- [Assignment] Find the word "toolbar" in the records below. List each line containing it.

- [Records shown]
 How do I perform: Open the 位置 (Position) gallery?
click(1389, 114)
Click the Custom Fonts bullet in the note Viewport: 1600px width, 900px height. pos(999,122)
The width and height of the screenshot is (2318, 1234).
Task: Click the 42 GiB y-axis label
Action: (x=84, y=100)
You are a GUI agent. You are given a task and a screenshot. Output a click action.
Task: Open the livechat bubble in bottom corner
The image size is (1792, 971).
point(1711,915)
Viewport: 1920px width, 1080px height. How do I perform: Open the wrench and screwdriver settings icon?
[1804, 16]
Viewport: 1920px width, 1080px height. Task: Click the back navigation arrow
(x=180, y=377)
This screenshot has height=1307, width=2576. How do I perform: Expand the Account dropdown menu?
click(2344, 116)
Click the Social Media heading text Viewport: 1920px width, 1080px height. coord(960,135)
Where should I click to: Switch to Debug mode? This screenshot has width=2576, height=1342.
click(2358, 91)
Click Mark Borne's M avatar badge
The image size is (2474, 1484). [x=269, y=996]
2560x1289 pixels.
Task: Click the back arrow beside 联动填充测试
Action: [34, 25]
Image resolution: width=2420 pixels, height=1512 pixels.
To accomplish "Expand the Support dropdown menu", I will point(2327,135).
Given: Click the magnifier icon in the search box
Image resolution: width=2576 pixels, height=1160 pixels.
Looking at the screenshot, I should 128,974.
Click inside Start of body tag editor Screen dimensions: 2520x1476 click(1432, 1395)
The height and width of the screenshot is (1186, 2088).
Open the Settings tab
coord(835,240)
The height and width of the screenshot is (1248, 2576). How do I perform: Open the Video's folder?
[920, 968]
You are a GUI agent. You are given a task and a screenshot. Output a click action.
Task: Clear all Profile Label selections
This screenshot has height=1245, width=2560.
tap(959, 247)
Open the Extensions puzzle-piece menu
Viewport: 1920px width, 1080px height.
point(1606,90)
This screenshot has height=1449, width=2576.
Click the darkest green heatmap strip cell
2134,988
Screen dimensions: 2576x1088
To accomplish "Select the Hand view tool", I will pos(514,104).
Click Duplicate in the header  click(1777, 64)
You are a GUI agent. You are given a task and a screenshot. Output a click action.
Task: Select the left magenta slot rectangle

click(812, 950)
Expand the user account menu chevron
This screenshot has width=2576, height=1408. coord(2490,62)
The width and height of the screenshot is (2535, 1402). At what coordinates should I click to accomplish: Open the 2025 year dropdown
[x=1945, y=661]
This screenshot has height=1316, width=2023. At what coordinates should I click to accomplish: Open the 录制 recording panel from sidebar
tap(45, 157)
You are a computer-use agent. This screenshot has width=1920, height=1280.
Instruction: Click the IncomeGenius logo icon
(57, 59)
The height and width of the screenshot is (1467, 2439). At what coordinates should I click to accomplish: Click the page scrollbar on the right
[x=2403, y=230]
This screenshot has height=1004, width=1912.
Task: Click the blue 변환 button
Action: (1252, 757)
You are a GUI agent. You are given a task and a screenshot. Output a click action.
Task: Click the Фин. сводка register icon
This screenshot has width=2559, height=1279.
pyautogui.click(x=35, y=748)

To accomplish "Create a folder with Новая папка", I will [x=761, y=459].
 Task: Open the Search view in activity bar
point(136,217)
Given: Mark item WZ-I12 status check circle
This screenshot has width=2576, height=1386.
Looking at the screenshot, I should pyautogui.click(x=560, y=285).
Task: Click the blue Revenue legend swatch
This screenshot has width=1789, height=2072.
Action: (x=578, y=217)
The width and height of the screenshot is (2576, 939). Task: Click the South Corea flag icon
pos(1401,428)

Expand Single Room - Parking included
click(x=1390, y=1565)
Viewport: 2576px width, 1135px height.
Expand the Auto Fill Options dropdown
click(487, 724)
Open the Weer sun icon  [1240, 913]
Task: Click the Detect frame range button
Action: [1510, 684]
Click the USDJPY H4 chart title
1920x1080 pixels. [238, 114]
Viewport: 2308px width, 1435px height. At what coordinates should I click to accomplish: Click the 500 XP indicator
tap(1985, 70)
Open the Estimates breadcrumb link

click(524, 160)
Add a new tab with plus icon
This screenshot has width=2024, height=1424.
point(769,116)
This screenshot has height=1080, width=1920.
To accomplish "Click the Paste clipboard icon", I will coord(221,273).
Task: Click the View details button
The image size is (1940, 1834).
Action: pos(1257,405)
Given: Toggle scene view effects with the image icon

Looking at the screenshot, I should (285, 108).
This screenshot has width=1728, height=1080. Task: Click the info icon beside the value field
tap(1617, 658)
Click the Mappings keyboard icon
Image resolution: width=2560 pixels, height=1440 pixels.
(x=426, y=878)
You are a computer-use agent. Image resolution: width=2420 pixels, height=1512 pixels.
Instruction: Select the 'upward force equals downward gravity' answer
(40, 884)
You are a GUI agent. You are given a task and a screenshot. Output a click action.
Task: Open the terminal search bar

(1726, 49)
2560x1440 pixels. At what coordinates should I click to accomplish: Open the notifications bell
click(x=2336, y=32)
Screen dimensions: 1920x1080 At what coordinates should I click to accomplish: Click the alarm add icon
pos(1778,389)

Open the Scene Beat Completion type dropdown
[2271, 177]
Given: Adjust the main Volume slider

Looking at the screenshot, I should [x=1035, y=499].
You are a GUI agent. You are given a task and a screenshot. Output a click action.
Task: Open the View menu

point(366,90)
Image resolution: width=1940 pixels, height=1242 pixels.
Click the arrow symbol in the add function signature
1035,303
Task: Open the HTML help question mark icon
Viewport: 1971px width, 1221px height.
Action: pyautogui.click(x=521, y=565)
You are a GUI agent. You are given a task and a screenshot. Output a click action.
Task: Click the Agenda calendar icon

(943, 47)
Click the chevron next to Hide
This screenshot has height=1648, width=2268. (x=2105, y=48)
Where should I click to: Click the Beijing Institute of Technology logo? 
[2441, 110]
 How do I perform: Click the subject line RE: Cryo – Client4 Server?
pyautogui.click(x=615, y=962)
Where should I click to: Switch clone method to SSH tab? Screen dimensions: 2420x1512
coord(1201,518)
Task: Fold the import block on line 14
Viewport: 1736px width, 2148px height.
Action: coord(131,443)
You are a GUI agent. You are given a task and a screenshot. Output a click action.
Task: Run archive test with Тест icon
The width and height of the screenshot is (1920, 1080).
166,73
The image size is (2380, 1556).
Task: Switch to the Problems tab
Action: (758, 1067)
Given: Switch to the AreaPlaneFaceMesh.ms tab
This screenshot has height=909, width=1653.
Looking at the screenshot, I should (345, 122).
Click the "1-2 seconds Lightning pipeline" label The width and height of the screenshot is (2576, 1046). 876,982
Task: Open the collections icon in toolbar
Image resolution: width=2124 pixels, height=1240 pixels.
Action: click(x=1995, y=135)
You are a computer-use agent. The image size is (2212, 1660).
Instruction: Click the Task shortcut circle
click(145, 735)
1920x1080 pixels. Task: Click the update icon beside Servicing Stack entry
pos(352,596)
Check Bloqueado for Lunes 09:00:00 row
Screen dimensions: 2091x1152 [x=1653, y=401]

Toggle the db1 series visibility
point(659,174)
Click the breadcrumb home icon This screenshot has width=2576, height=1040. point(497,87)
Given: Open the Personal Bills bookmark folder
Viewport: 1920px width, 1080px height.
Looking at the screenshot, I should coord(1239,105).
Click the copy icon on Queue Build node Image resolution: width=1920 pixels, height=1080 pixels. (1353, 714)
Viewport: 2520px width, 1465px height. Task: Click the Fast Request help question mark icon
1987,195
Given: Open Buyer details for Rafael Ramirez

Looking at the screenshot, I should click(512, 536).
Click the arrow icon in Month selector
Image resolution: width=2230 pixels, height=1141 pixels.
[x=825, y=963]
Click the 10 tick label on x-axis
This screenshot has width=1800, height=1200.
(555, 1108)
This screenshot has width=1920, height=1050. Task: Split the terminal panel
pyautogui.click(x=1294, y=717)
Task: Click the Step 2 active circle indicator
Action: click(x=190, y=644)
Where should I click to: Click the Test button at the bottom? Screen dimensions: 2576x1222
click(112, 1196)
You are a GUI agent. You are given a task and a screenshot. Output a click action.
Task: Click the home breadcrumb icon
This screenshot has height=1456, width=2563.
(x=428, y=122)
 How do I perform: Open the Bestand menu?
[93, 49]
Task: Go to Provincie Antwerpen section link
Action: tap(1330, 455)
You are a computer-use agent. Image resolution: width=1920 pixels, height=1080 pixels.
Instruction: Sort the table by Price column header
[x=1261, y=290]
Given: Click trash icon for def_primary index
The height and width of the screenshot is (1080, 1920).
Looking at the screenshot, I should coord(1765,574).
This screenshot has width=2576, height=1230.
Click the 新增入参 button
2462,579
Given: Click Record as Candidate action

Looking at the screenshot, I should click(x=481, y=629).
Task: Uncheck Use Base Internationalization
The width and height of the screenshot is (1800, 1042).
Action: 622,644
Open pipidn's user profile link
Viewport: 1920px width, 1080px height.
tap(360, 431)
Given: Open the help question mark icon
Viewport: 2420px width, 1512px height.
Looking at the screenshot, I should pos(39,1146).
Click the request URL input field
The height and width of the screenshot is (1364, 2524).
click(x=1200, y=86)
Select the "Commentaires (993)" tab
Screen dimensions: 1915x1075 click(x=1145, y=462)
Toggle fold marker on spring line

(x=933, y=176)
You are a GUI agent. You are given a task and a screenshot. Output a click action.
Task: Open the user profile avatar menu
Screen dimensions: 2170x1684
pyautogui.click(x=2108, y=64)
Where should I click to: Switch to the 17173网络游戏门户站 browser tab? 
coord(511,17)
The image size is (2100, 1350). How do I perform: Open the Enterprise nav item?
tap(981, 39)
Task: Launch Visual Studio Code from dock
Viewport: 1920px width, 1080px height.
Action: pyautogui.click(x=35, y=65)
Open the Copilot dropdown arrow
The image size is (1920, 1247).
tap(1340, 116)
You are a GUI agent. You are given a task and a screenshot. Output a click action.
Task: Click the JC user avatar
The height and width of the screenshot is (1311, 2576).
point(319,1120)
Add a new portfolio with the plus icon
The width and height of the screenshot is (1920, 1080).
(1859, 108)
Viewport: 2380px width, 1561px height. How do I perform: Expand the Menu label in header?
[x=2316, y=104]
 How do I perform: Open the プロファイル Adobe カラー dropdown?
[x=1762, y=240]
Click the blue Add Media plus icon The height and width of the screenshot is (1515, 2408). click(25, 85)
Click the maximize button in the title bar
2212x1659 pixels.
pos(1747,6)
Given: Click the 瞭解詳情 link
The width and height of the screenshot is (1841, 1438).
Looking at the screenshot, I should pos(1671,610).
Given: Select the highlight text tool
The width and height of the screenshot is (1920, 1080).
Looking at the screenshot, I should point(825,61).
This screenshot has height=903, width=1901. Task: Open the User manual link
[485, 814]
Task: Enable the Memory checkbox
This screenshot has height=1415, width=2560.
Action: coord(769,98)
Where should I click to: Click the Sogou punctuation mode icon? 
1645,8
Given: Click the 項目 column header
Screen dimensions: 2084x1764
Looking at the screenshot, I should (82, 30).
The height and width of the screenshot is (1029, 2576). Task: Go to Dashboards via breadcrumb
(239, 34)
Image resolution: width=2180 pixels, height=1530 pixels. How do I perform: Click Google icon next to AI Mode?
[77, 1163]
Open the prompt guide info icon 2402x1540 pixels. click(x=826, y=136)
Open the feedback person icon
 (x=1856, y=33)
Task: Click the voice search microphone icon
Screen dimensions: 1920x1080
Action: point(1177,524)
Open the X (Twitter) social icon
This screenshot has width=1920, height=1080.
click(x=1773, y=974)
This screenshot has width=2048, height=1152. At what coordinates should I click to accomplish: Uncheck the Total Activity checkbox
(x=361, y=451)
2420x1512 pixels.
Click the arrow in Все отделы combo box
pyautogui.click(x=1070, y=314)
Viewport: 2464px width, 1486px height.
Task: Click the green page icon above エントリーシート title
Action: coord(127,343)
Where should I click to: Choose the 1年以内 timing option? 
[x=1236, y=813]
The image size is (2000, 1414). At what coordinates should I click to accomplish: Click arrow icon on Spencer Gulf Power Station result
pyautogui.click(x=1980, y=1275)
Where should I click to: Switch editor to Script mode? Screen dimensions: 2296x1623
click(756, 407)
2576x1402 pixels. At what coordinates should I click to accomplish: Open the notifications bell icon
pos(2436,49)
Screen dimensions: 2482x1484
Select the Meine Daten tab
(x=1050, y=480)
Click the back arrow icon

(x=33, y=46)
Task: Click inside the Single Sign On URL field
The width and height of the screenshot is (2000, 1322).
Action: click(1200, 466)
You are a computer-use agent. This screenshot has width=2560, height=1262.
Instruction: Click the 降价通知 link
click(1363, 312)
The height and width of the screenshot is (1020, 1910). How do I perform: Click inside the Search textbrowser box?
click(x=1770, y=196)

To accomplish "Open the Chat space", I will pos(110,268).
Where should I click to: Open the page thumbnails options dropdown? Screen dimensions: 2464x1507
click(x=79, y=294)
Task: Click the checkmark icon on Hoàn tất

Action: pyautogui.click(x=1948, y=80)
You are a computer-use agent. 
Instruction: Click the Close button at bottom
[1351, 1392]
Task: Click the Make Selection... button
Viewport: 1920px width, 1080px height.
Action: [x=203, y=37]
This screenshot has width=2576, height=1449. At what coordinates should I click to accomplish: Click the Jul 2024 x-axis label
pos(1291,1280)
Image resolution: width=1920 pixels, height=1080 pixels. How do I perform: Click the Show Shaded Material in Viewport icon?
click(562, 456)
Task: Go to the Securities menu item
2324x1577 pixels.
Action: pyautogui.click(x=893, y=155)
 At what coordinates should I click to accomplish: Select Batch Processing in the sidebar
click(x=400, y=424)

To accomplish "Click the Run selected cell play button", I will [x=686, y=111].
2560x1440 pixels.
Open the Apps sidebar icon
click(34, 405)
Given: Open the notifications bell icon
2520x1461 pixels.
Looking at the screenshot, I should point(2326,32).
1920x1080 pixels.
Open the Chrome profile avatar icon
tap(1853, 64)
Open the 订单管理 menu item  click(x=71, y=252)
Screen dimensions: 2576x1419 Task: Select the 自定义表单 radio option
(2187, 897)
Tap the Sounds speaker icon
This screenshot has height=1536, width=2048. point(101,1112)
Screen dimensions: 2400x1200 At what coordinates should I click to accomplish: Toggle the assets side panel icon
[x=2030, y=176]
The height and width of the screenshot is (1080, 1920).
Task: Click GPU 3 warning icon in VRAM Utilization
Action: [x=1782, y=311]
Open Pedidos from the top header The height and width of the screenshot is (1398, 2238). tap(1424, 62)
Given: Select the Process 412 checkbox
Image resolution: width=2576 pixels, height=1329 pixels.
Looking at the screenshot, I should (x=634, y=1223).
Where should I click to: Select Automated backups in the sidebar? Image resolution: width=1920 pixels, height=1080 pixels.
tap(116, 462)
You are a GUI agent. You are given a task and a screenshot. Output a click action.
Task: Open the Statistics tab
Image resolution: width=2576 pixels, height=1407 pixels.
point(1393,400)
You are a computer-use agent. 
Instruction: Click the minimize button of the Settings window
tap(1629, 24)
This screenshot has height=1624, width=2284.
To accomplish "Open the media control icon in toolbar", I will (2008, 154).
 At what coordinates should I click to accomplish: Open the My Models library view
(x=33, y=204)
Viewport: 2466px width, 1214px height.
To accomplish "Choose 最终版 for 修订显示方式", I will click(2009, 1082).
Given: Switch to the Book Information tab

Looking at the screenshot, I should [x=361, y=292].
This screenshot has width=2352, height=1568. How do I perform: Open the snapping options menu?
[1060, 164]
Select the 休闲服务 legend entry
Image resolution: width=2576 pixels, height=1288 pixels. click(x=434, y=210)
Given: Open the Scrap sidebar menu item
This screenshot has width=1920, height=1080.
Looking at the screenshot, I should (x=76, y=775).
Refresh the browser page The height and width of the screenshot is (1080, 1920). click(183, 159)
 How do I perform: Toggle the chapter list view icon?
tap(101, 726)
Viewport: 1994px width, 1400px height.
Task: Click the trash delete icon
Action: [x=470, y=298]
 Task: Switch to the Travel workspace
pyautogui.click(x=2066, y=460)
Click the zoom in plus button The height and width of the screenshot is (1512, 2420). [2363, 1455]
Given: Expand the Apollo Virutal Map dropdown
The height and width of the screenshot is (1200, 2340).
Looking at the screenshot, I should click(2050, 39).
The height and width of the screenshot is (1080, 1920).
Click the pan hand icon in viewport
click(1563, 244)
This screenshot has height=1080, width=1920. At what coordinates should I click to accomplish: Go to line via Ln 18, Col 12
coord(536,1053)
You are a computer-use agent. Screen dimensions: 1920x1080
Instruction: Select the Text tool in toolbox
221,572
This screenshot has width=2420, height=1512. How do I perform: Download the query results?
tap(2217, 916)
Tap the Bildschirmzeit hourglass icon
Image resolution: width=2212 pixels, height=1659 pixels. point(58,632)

- [Written answer]
Task: Open the collections icon in toolbar
To accomplish "Open the media control icon in toolbar", I will (2008, 154).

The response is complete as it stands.